Number one, "No Exit" (417)
I saw a star explode and send out the building blocks of the Universe. Other stars, other planets and eventually other life. A supernova! Creation itself! I was there. I wanted to see it and be part of the moment. And you know how I perceived one of the most glorious events in the universe? With these ridiculous gelatinous orbs in my skull! With eyes designed to perceive only a tiny fraction of the EM spectrum. With ears designed only to hear vibrations in the air. I don't want to be human! I want to see gamma rays! I want to hear X-rays! And I - I want to - I want to smell dark matter! Do you see the absurdity of what I am? I can't even express these things properly because I have - I have to conceptualize complex ideas in this stupid limiting spoken language!

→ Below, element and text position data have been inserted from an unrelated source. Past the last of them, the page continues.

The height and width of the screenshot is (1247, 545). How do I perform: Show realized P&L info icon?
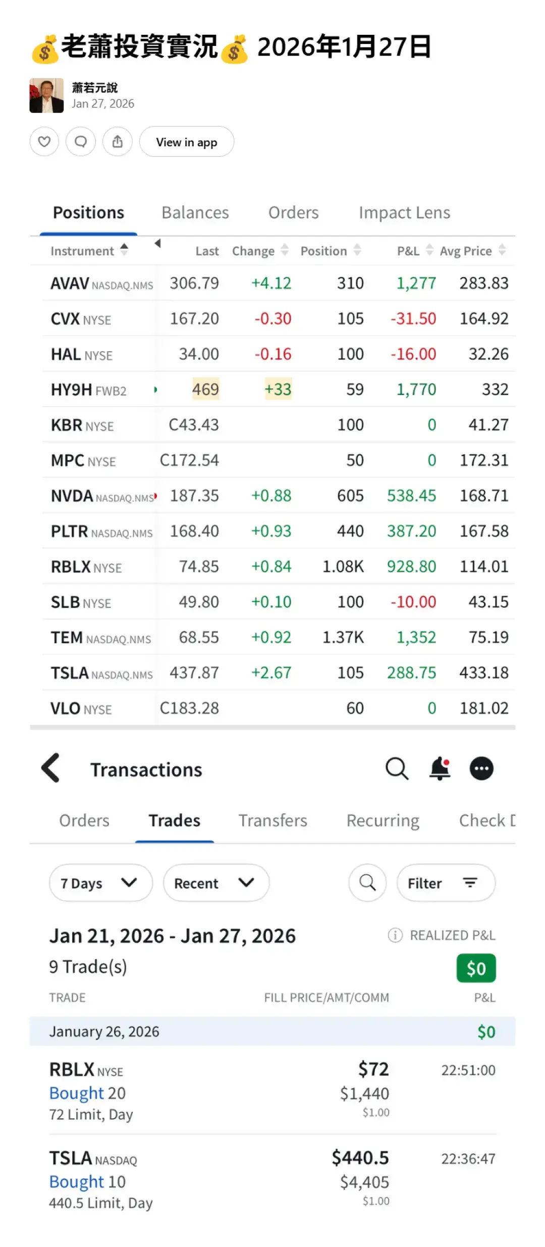pyautogui.click(x=395, y=935)
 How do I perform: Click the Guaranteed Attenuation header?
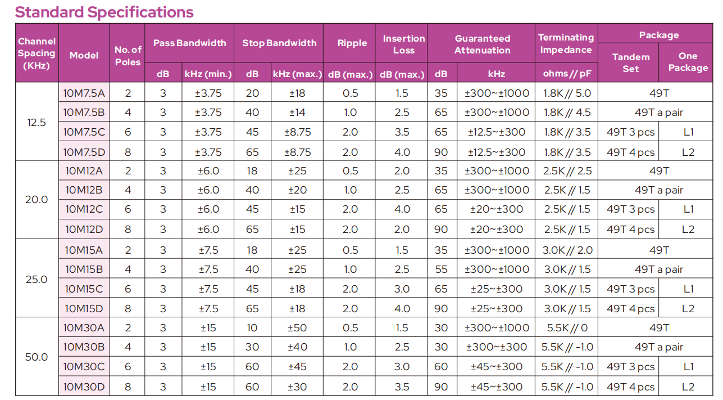pos(482,44)

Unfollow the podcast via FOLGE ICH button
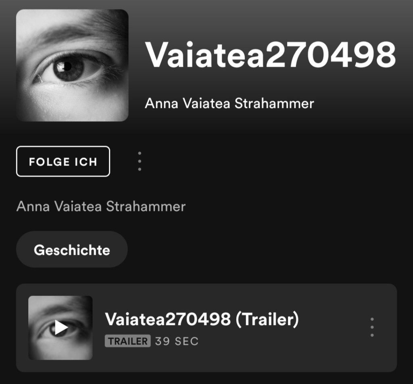pyautogui.click(x=63, y=161)
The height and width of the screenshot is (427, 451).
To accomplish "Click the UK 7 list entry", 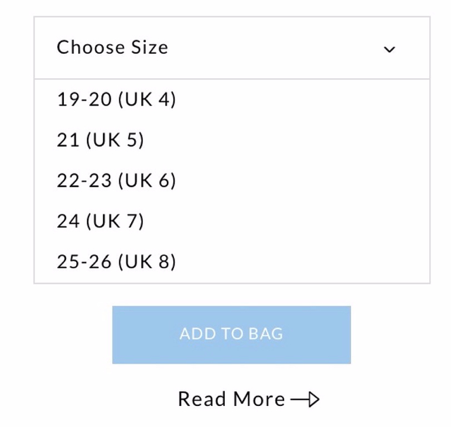I will [x=100, y=221].
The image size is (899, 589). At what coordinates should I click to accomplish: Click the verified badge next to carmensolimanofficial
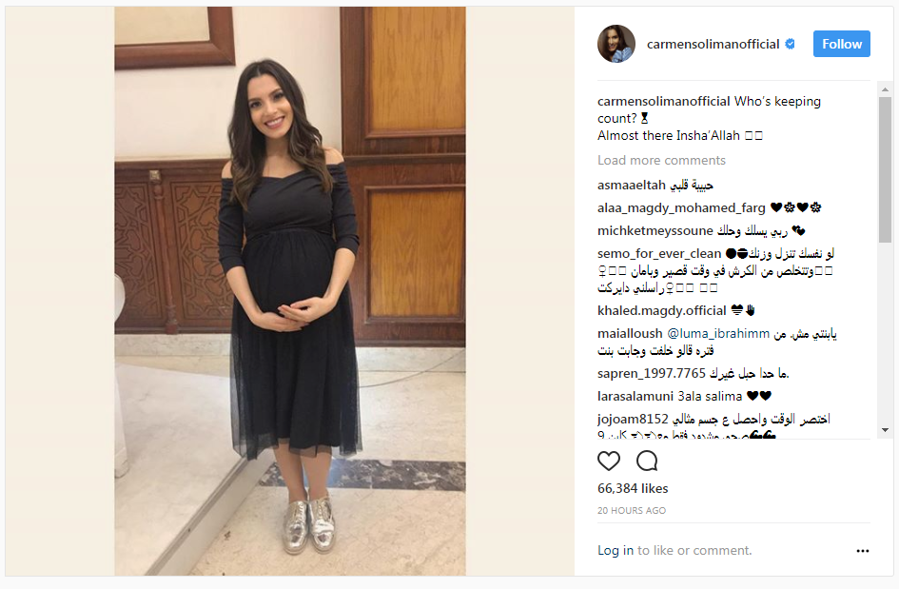790,44
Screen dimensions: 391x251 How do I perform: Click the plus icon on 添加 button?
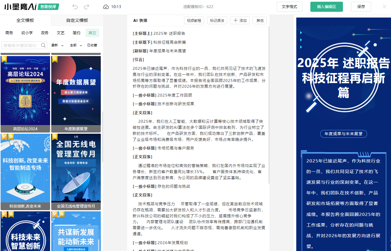click(236, 20)
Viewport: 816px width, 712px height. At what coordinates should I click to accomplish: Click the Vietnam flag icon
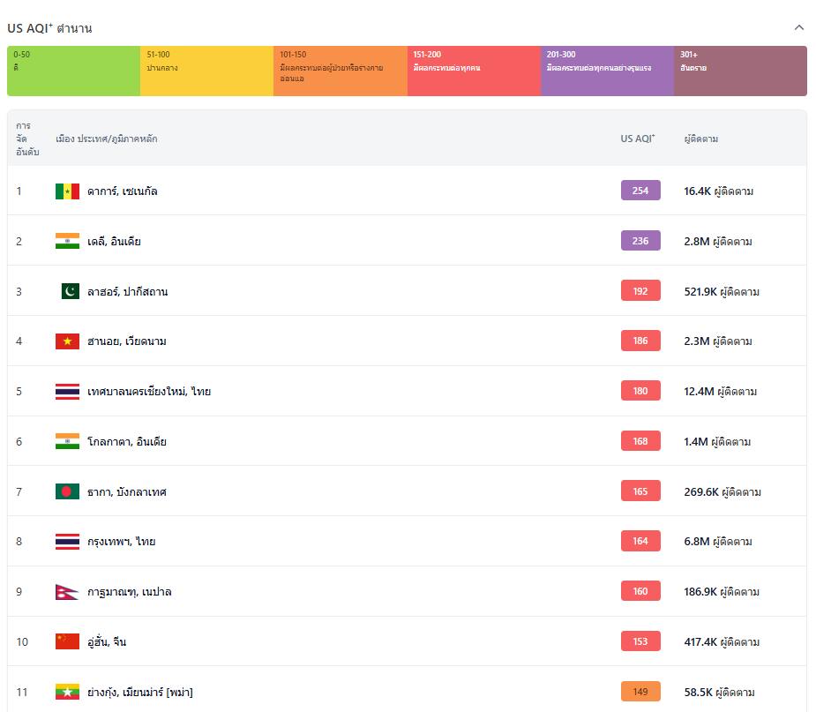click(67, 341)
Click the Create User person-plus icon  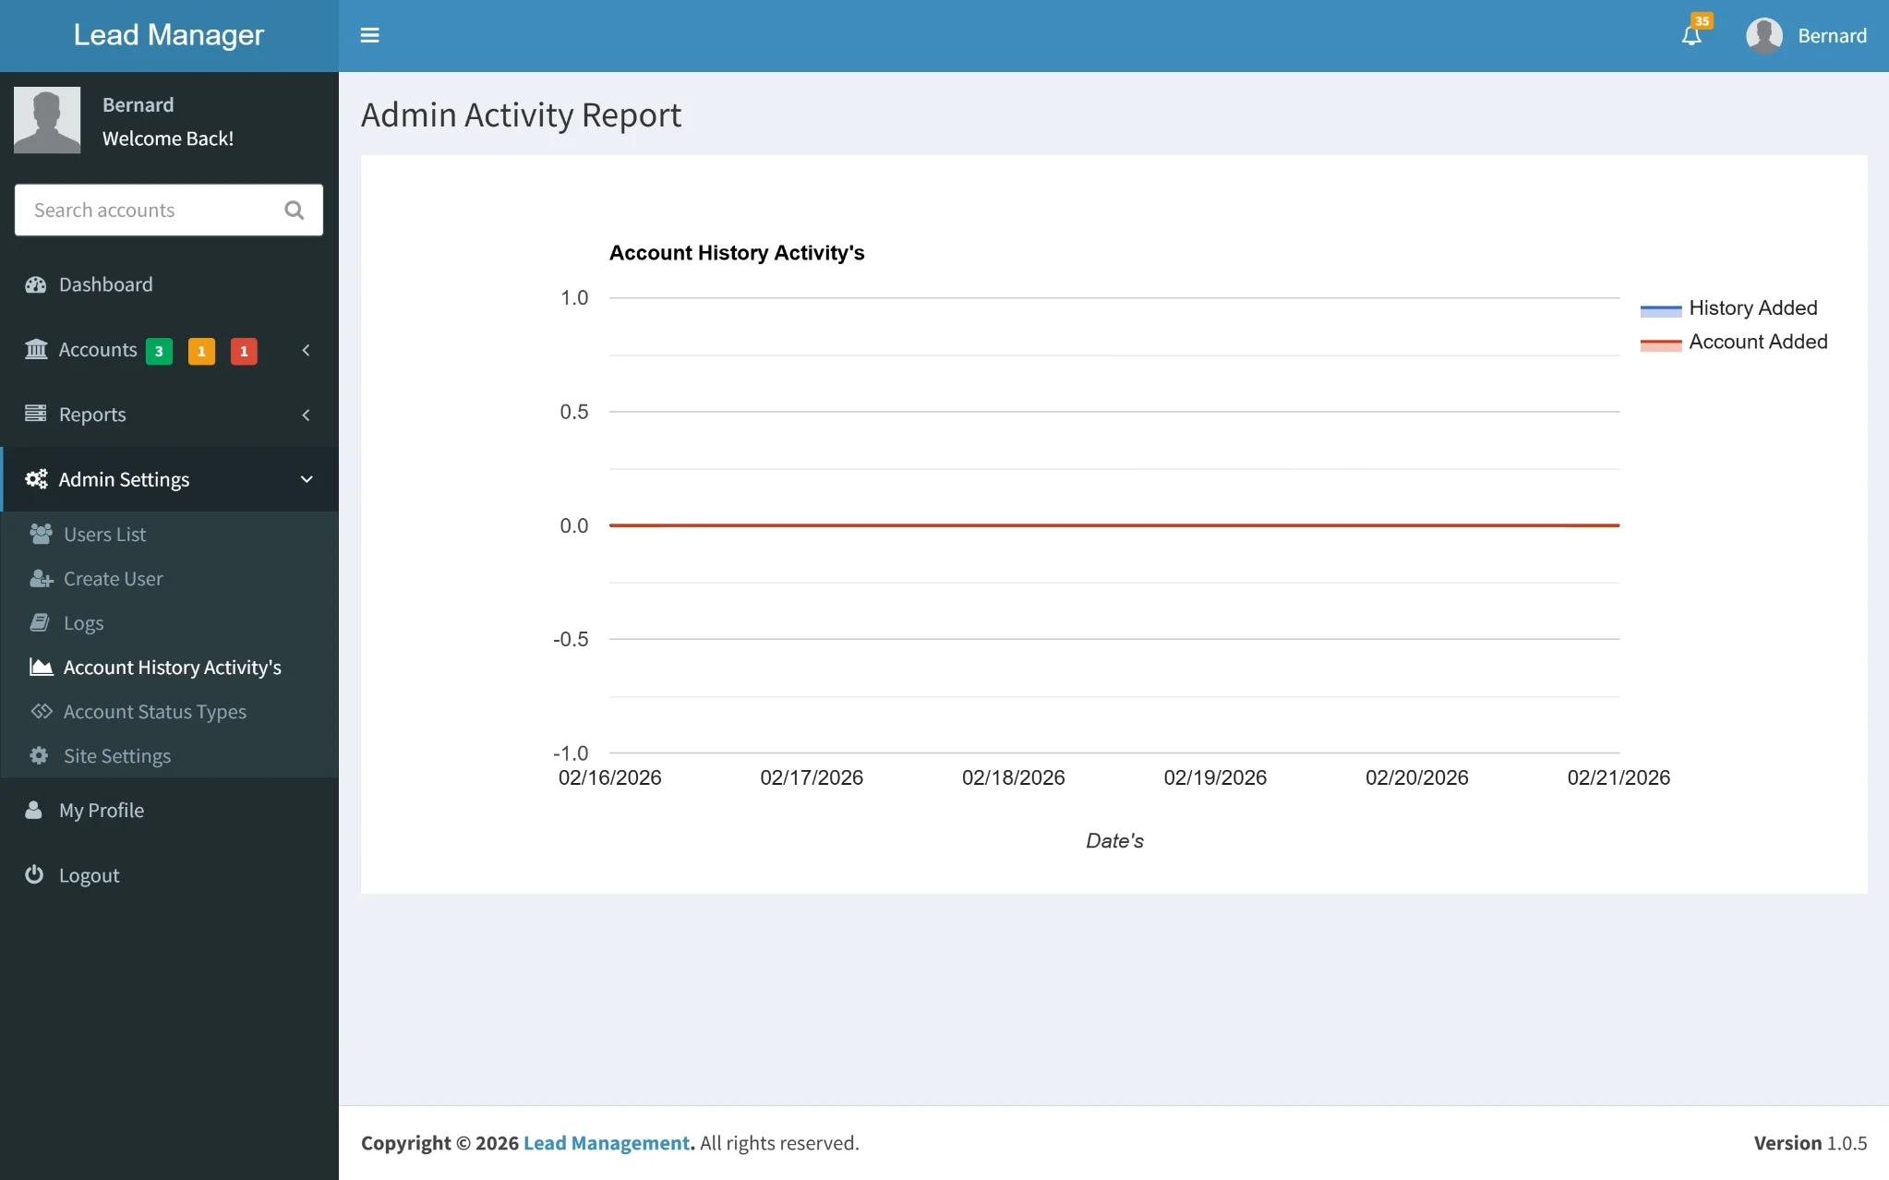[x=41, y=579]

But I know I want to reach out with something other than these prehensile paws; and feel the solar wind of a supernova flowing over me. I'm a machine, and I can know much more. I can experience so much more. But I'm trapped in this absurd body. And why?! Because my five creators thought that "God" wanted it that way.
Doctor Gaius Baltar, "Daybreak Part 2" (422)
I see angels. Angels in this very room. Now I may be mad, but that doesn't mean that I am not right. Because there is another force at work here. There's always has been. It's undeniable. We've all experienced it. Everyone in this room has witnessed events that they can't fathom, let alone explain away by rational means. Puzzles, deciphered in prophecy. Dreams given to a chosen few. Our loved ones dead ... risen. Whether we want to call that God, or Gods, or some sublime inspiration, or a divine force that we can't know or understand, it doesn't matter, it doesn't matter. It's here, it exists, and our two destinies are entwined in its force. God is not on any one's side. God is a force of nature. Beyond good and evil. Good and evil, we created those. Want to break the cycle? Break the cycle of birth, death, re-birth, destruction, escape, death. That's in our hands. In our hands only. Requires a leap of faith. Requires that we live in hope, not fear.
Admiral William Adama, "Daybreak Part 2" (422)
Earth is a dream...one we've been chasing for a long time. We've earned it. This is Earth.